She always dined at a table from which she could look at an attractive young man she had noticed on the first evening out.
He was flattered by her obvious attention and summoned the courage to approach her. “Pardon me,” he said. “It may be my imagination, but I have the impression you keep looking in my direction. Is there something wrong?”
She blushed and said demurely, “Oh, no. It’s just that I can’t help but notice how much you resemble my first husband.”
The young man was so startled that he blurted out, “How many times have you been married?”
She gave an innocent smile and answered, “Oh, I haven’t been — yet.”
Here was a young woman acting on faith. When the Bible challenges men and women to believe in Jesus Christ as their personal Savior, it appeals for a faith that satisfies the intellect, the emotions, and the will. For faith to be complete it must choose and act on its choice. Consider our shipboard romantic. She observed and learned about the young man, and when the opportunity presented itself, she chose to act.
If I am to exercise faith in Jesus as my Savior from sin, my intellect must believe the facts of the Gospel, my emotions must respond with love and gratitude, and my will must choose to receive the gift of eternal life offered me by God the Father (John 3:16). The activities of our will can be looked at as deciding, receiving, and responding.

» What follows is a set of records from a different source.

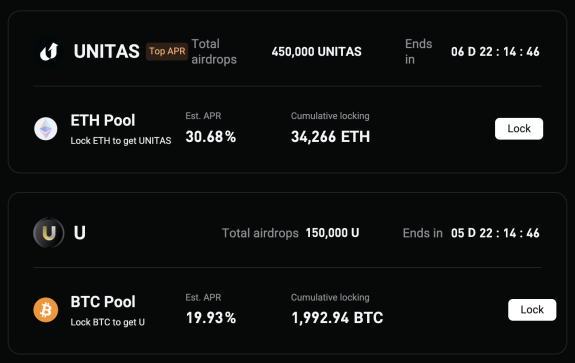Select the ETH Pool heading
This screenshot has height=363, width=575.
[103, 120]
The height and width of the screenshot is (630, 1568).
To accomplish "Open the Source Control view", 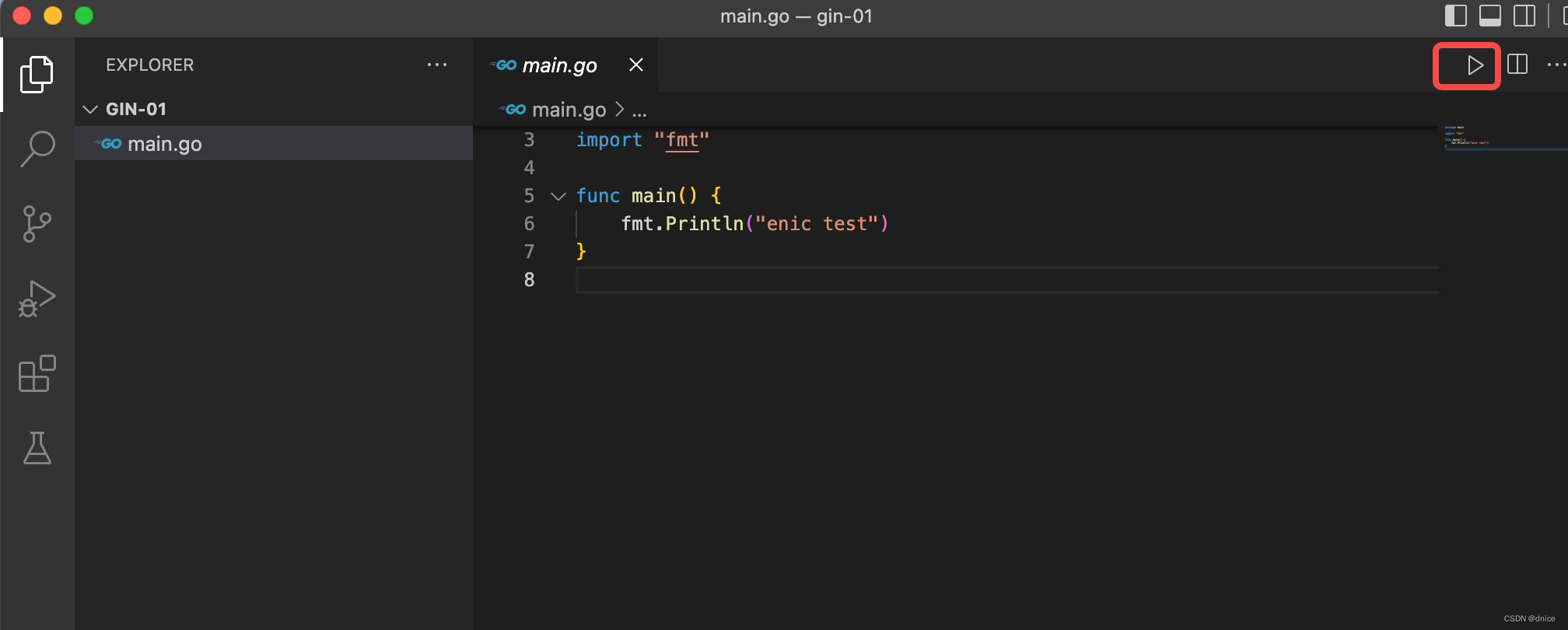I will (x=37, y=224).
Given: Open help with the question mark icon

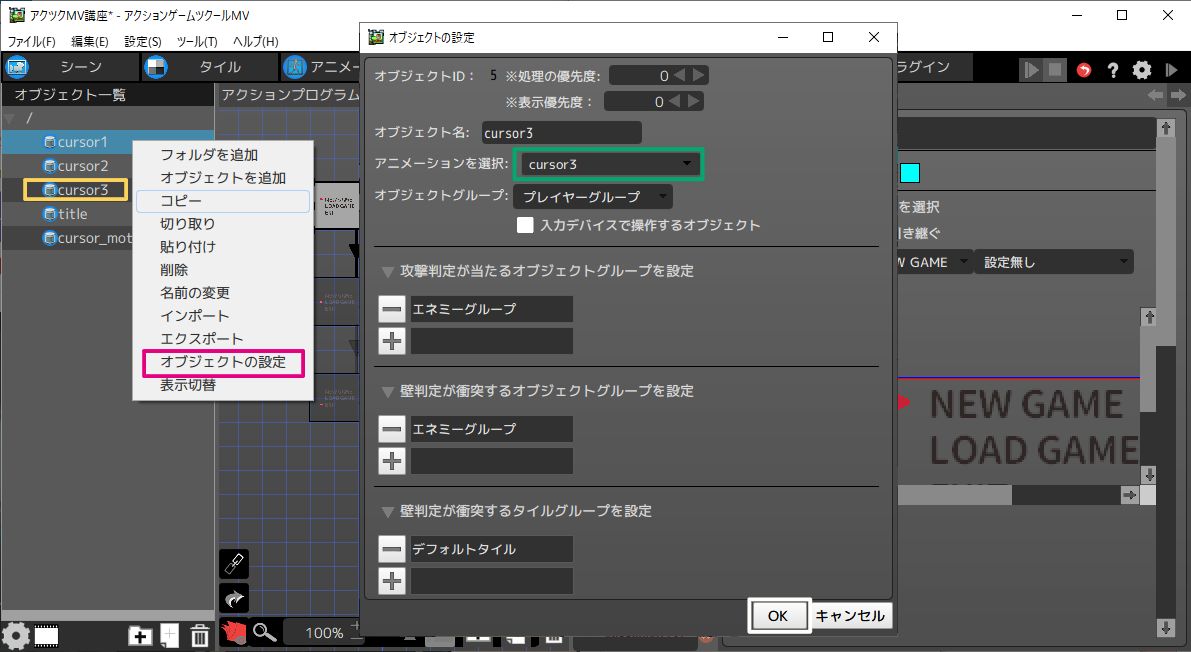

Decision is the activity of the will in response to the information gathered and evaluated by the mind. When Elijah was frustrated because the Israelites vacillated between worshiping the Lord and Baal, he told them, “How long will you falter between two opinions? If the LORD is God, follow Him; but if Baal, then follow him” (1 Kin. 18:21). Then the prophet gave the people a demonstration of the power of God and the impotence of Baal. They decided in favor of the Lord.
Reception and response are the passive and active sides of the decision to trust Jesus as my Savior. God has been continually offering the gift of forgiveness of sins and eternal life ever since Jesus died. When I decide that the Gospel is true and that I want to participate in its benefits, there is a sense in which I am removing barriers and letting God give me the gift of eternal life (John 1:9-12). I receive it.
Not only does my will receive God’s gift at the moment of faith, it also responds to that gift. My will responds immediately with gratitude (2 Cor. 9:15). My will responds progressively with good works (Josh 24:15). In the end, the faith that begins in the mind and heart must express itself in an act of the will.